▶ [EXERCISE DETAILS]:
Copy each line of the entries below that contains the string "height".

### SUPPLIED MATERIAL

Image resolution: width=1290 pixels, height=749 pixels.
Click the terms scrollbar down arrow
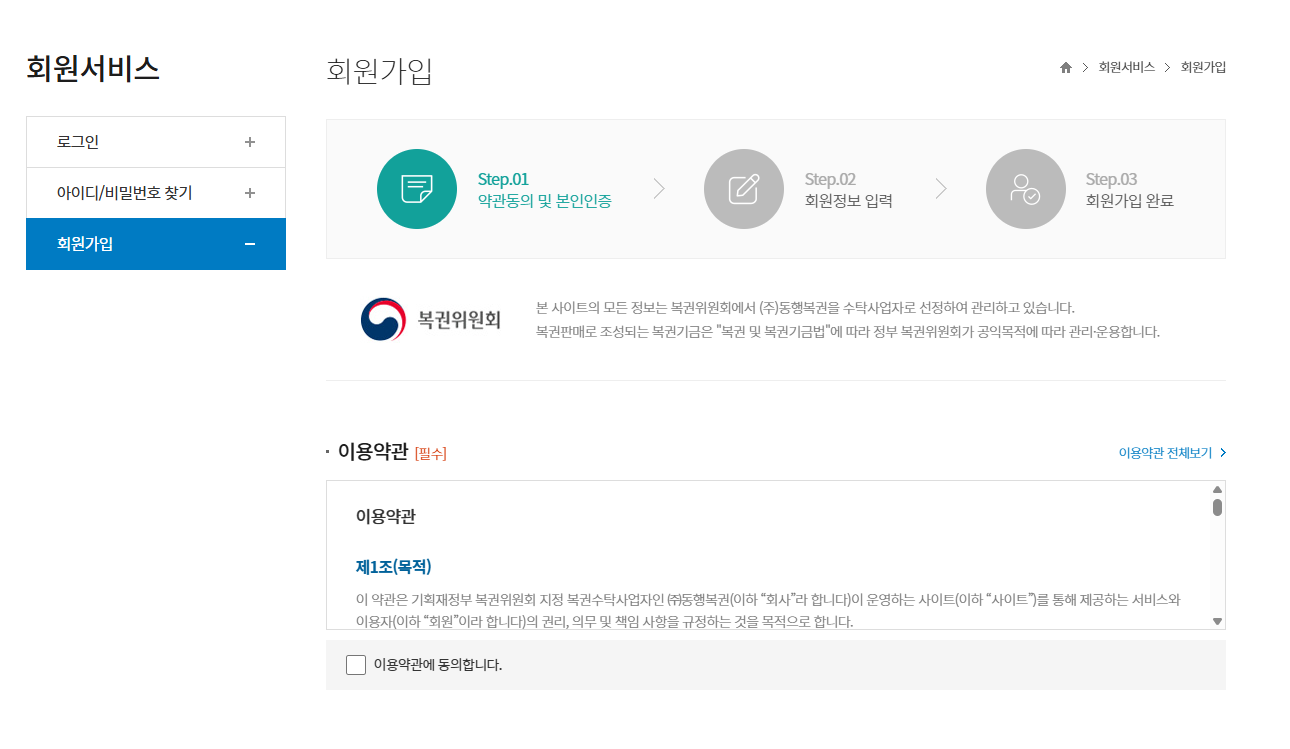coord(1217,621)
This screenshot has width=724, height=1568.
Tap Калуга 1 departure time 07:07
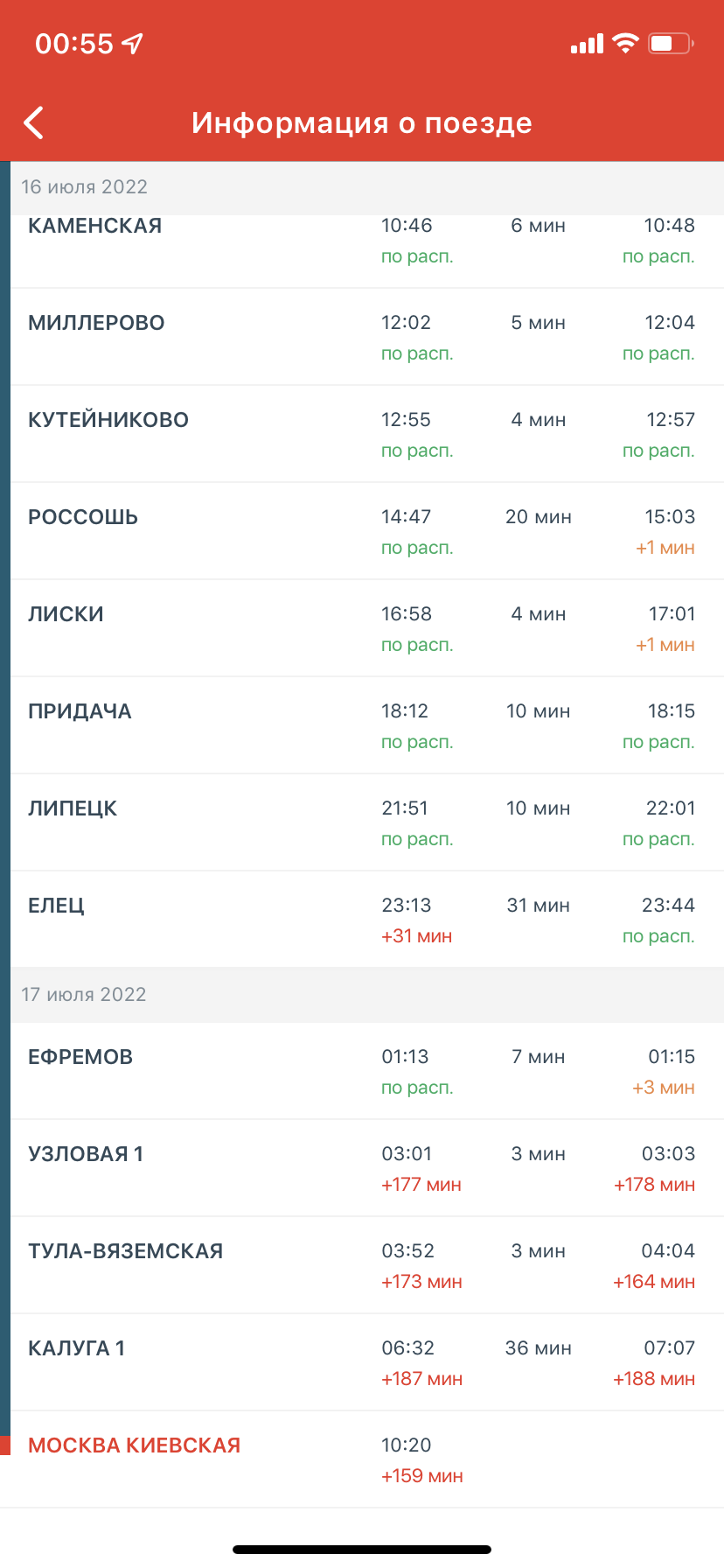click(669, 1348)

######

▶ [RESPONSE AREA]:
Image resolution: width=1290 pixels, height=749 pixels.
This screenshot has width=724, height=1568.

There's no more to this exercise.